A disturbing thought crosses my mind and I realize that I've become invested to the point of fault and I might actually have created the deeper connection that I have tried to avoid with people. I didn't want people to get close to me, but I've damned myself by getting close to one. There's a difficulty I'm finding in separating myself from Kanda and I wish I could maintain the professional distance while I try to alleviate his misery.
It only makes me realize that my own happiness depends on him and how he responds to this long project of forcing worth into him. I don't know if I'm anywhere close to the turning point, but it really seems like he's teetering on the edge of it and I want to push.
Every time I'm with him—caressing him, whispering to him, and blending myself into his person—I adopt a softer touch. I've learned to subtly change the way I comply to his demands every night. When he's bowed under me, I'm running my fingers along his skin, just to feel the way my warm fingers send shivers along his flesh. I'm slowly changing it into something that he understands as good and not something he understands as necessary.
Part of me is curious as to how this even began with him. When did he start to let himself slip? When did his skewed version of human contact spiral out of control like it did when I accidentally saw more than I should—or ever wanted to see. Why did Kanda even let me be part of this in any fashion? This man could have long ago banned me from being anywhere near his living space, but he didn't. In fact, he invited me—like he wanted me to see.
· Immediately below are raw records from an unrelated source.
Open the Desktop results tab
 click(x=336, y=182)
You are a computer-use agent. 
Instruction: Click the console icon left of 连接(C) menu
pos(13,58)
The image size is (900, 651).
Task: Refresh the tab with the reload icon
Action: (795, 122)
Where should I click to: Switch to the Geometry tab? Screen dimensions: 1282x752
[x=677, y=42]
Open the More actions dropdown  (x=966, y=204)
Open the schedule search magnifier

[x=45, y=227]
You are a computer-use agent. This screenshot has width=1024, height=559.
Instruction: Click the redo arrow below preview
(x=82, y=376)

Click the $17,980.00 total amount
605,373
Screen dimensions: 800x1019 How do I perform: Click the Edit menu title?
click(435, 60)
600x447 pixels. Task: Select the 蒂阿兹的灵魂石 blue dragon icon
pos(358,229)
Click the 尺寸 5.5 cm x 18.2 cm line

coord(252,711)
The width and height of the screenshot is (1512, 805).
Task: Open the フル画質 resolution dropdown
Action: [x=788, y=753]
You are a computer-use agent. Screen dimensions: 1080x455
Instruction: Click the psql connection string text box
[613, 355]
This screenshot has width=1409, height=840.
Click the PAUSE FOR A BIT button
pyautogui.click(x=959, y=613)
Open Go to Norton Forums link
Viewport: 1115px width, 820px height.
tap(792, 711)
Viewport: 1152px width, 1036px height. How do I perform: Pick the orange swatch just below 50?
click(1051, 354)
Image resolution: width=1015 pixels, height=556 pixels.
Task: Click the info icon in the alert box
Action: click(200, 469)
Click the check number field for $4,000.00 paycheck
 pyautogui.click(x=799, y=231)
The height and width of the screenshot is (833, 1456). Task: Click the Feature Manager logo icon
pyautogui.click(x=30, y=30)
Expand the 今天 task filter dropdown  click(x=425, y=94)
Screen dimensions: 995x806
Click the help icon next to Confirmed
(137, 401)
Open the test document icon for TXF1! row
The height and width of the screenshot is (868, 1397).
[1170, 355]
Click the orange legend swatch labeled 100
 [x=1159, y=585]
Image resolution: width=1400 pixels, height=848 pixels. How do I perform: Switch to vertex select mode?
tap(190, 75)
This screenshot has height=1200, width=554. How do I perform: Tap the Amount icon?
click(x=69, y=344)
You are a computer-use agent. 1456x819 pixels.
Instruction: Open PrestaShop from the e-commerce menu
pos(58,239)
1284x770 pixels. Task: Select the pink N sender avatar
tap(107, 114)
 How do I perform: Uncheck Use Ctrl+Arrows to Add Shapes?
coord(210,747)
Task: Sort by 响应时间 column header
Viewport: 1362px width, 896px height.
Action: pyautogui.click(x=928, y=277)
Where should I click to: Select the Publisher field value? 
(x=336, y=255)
Was his situation an assertion of control and want, or was it a cry for help that I openly responded to? With Kanda it was hard to really tell, but from the very beginning I had my heart convinced that this wasn't just Kanda's strange fickleness.
Regardless, I wait for him to arrive like he usually does and I pass the time watching the rain fleck colors across the window. There's nothing I feel like reading and even if I did, I wouldn't want to get into it when he's supposed to arrive soon. Any moment he will enter the room, bringing the uncomfortable part of the evening—before we both end up on his bed, making the springs protest.
No longer can I deny that I actually enjoy that part. The heat of Kanda's body and the way he moves are alluring things and everything about him really draws me to him until I want this for the sake of this. It makes me curse myself, because that isn't a reasonable desire. Kanda isn't a partner to keep; he can't even make the mental connection that being passed around like currency isn't good for his mental stability.
These lines of thought are the reason I don't notice the door click open and the reason why I blink and suddenly there he is. It almost scares me into jumping, but I catch myself before he gets a chance to really dig into me for it. Within that second, I'm already steeling myself for the act we play and I'm on my feet.
Except, something is different this time. Something is wrong. The door is closed and locked, from what I can tell by looking at the handle; and Kanda is there in front of me—giving me an unsettling look. There are no sounds in the room but breathing and my eyes are searching out the missing factor.
Kanda did not bring someone with him this time.
"Kanda?" I speak hesitantly as he moves over to his bed and sits on it. He looks weary and somewhat hollow. I know it's not a physical exhaustion, but a mental one. Yet his answer is still as denying as ever.
"I'm just tired. I'm taking a break for tonight. That's all."
A/N: It took me how long to edit this. ffs I need to get my ass in gear.